Mientras volvía en el Metro a su barrio suburbano, una idea empezó a germinar en la mente de Bill Chadwick.
Después de cuatro días de pesquisas, Chadwick descubrió que Gaylord Brent vivía en una empinada calleja de Hampstead, y allí se dirigió el domingo siguiente por la mañana. Pensaba que ningún redactor de un periódico dominguero trabajaría en domingo, y confió en que la familia Brent no se hubiese marchado al campo para el fin de semana. Subió los peldaños de la entrada, y llamó.
Al cabo de dos minutos, una mujer de unos treinta y cinco años y de aspecto agradable abrió la puerta.
—¿Está Mr. Brent? —preguntó Chadwick, y añadió después de una pausa—: Es acerca de su artículo en el
Courier
.
No era una mentira, pero sirvió para convencer a Mrs. Brent de que el visitante procedía de la oficina de Fleet Street. Ella sonrió, se volvió, gritó «Gaylord» en el pasillo y se volvió de nuevo a Chadwick.
—Estará aquí dentro de un minuto —dijo, y se retiró, atraída por el ruido de unos niños pequeños dentro de la casa, y dejando la puerta abierta.
Chadwick esperó.
Un minuto después, apareció el propio Gaylord Brent, hombre elegante, de unos cuarenta y pico de años, luciendo unos pantalones de color pastel y una camisa de color de rosa.
—¿Sí? —preguntó.
—¿Mr. Gaylord Brent? —preguntó Chadwick.
—Sí.
Chadwick desplegó el recorte de periódico que llevaba en la mano y se lo mostró.
—Es por este artículo que publicó usted en el
Suncfay Courier
.
Gaylord Brent miró unos segundos el recorte, sin tocarlo. Su expresión era de perplejidad, con un matiz de petulancia.
—Esto es de casi cuatro semanas atrás —dijo—. ¿Y bien?
—Siento molestarle en domingo —explicó Chadwick—, pero es un riesgo que todos debemos correr. Mire, en este artículo, usted me difamó gravemente. Me ha causado considerables perjuicios en mi negocio y en mi vida social.
La perplejidad permaneció en el semblante de Brent, pero se combinó ahora con una creciente irritación.
—¿Y quién diablos
es
usted? —preguntó.
—¡Oh! Discúlpeme. Me llamo William Chadwick.
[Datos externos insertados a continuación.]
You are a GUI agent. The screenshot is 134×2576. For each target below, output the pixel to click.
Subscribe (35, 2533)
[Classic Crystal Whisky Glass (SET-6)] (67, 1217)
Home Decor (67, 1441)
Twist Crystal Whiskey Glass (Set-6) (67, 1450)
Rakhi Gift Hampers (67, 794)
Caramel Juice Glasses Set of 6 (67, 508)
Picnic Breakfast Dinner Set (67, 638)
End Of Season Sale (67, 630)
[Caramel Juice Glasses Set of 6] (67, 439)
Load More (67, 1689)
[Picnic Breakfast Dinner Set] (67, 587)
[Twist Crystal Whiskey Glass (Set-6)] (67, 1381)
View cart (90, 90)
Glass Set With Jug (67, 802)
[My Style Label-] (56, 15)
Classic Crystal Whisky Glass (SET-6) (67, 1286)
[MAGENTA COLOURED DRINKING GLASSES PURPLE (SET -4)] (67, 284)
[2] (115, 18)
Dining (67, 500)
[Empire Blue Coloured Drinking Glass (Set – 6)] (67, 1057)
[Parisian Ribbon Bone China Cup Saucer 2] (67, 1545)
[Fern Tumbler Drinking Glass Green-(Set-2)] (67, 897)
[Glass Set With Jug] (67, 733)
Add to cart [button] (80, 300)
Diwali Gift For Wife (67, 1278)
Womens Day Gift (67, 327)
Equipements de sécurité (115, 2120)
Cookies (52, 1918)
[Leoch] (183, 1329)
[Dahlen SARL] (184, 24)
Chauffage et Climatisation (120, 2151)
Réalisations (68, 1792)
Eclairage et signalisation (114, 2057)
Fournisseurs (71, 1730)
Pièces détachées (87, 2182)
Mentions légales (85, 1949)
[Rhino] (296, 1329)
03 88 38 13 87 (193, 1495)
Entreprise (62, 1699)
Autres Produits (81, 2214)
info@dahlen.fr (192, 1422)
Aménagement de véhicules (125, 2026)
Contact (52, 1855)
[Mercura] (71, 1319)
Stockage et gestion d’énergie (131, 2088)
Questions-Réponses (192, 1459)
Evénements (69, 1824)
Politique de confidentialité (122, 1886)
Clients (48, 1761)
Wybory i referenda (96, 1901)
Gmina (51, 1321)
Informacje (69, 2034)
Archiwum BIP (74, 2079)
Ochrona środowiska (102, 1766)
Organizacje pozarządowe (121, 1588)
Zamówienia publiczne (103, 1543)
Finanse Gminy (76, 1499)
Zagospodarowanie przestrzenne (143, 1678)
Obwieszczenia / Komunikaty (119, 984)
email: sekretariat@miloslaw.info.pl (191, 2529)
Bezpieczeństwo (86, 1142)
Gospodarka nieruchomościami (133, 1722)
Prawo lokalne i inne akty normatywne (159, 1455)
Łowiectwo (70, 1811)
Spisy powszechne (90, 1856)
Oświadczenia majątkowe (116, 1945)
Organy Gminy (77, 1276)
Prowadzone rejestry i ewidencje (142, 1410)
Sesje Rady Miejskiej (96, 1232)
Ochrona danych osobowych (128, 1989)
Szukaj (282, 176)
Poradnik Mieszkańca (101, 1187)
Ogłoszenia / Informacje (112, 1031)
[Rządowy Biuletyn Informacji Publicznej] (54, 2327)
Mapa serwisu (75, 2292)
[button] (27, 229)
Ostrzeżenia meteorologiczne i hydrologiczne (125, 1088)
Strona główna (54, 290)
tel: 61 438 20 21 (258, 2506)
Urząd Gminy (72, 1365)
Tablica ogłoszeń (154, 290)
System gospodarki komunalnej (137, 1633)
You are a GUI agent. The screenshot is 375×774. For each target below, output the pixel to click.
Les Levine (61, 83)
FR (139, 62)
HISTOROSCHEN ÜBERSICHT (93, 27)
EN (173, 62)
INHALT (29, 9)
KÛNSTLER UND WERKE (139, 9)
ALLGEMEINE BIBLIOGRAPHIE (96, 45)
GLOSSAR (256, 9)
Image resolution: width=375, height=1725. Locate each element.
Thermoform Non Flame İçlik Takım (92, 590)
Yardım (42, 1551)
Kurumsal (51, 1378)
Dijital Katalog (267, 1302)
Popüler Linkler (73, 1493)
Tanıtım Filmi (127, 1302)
Gaylord Brent comprendió al fin, al oír el nombre, y la irritación se adueñó completamente de él.
—Escuche —dijo—, no puede usted venir a mi casa con lamentaciones. Hay otros procedimientos más adecuados. Pídale a su abogado que escriba una…
—Ya lo hice —replicó Chadwick—, pero no sirvió de nada. También traté de ver al director, pero no quiso recibirme. Por eso he acudido a usted.
—Pero esto es inaudito —protestó Gaylord Brent, disponiéndose a cerrar la puerta.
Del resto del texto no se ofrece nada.